▶ Kutipan yang Disediakan
-.-.-
BAB I
PENDAHULUAN
A. Latar belakang
Mendaki
gunung adalah suatu kegiatan keras, berbahaya, penuh petualangan, membutuhkan
keterampilan, kecerdasan, kekuatan, dan daya juang yang tinggi. Bahaya dan
tantangan yang seakan hendak mengungguli, merupakan daya tarik dari kegiatan
ini.
Pada
hakekatnya bahaya dan tantangan tersebut adalah menguji kemampuan dirinya untuk
bersekutu dengan alam yang keras, keberhasilan suatu pendakian yang sukar dan
sulit berarti keunggulan terhadap rasa takut dan kemenangan terhadap perjuangan
melawan dirinya sendiri.
B. Tujuan Kegiatan Mountaineering
–
Mountain = Gunung
–
Mountaineer = Orang yang berkegiatan di gunung
–
Mountaineering = Segala sesuatu yang berkaitan dengan gunung atau dalam arti
yang luas berarti suatu perjalanan yang meliputi mulai dari hill walking sampai
pendakian ke puncak-puncak gunung yang sulit
Banyak
alasan orang melakukan kegiatan mountaineering namun pada dasarnya keitan itu
dilakukan untuk :
1.
Mata pencaharian
2.
Adat Istiadat
3.
Agama /Kepercayaan
4.
Ilmu Pengetahuan
5.
Petualangan
6.
Olahraga
7.
Rekreasi
B.
TERMONOLOGI GUNUNG
a)
Gunung : Suatu puncak ketinggian dari atas permukaan laut dan dataran di
sekelilingnya.
b)
Pegunungan : Barisan/sekumpulan gunung yang saling berdekatan.
-.-.-
▶ Catatan Himpunan Data
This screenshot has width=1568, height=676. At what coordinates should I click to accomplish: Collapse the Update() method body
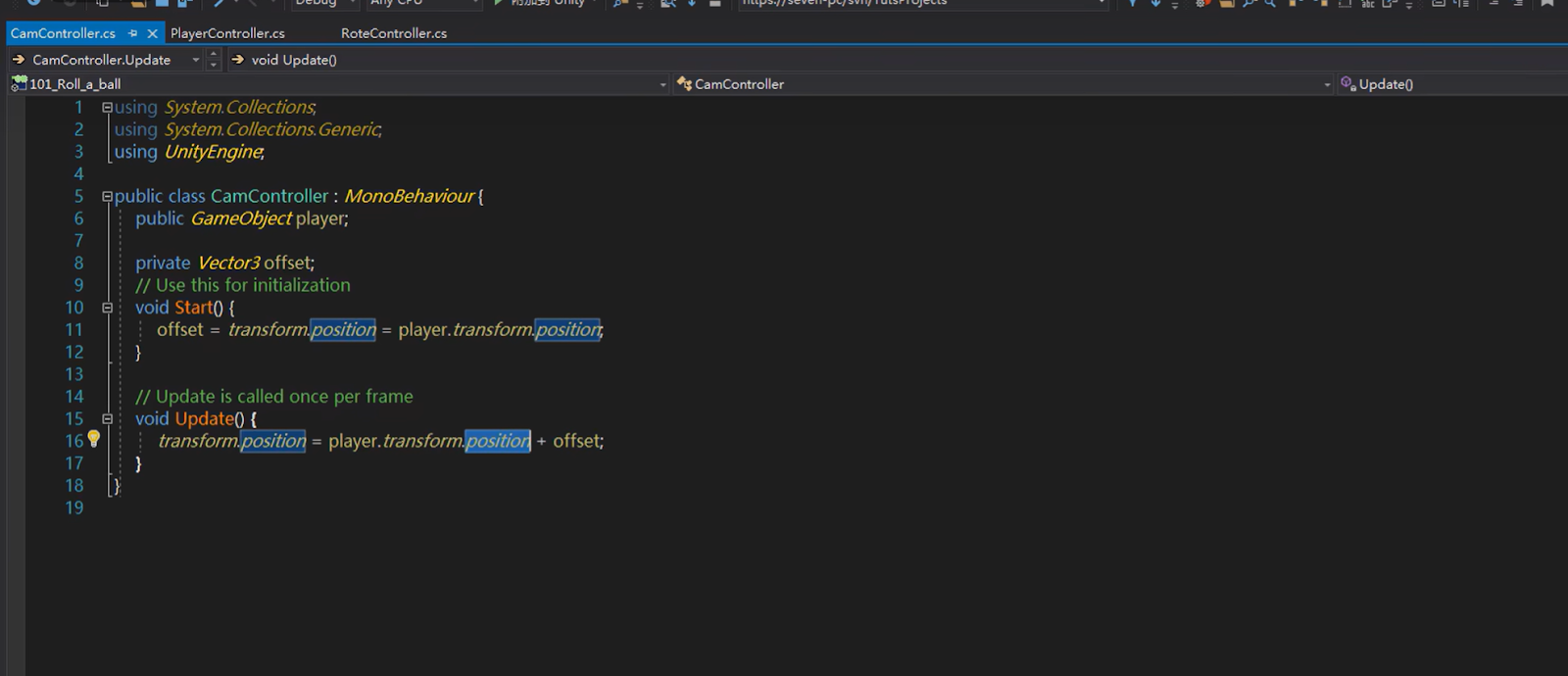click(107, 419)
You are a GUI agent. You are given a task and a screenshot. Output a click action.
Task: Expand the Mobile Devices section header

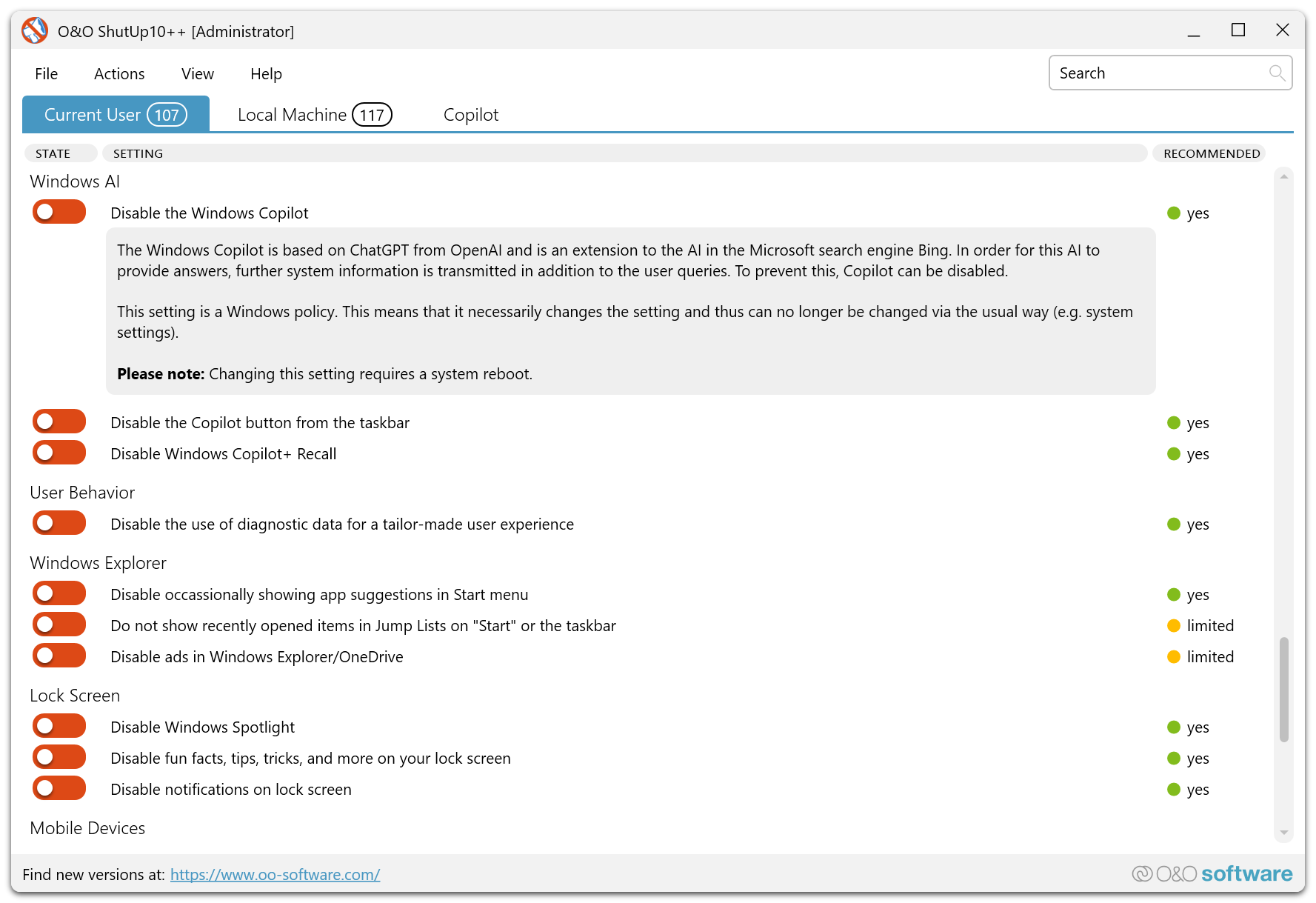(x=87, y=828)
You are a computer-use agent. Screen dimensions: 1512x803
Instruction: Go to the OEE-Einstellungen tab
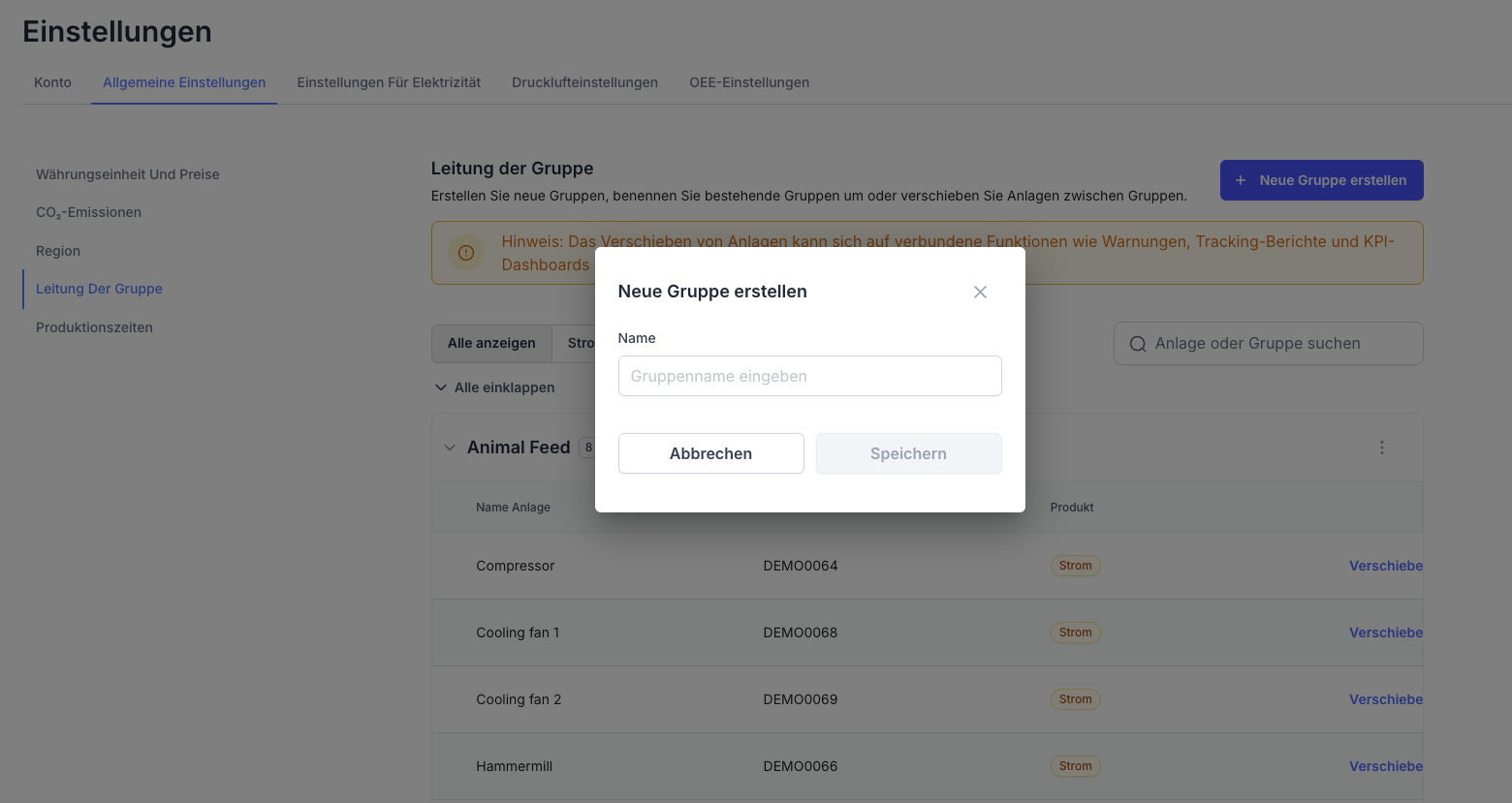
-.-.-
▶ Petunjuk Pengerjaan
A) Sebutkan semua tujuan dilakukannya kegiatan mountaineering menurut kutipan tentang pendakian gunung.
B) Tulis ulang baris-baris catatan mulai dari baris yang memuat "You are a GUI" hingga akhir catatan, dengan menukar "Mobile Devices" menjadi "Network Settings" tanpa mengubah bagian lain. Gambar tidak perlu disertakan dalam jawaban.

▶ Jawaban Setiap Tugas
A)
1. Mata pencaharian
2. Adat istiadat
3. Agama/kepercayaan
4. Ilmu pengetahuan
5. Petualangan
6. Olahraga
7. Rekreasi

B)
You are a GUI agent. You are given a task and a screenshot. Output a click action.
Task: Expand the Network Settings section header

(x=87, y=828)
You are a computer-use agent. Screen dimensions: 1512x803
Instruction: Go to the OEE-Einstellungen tab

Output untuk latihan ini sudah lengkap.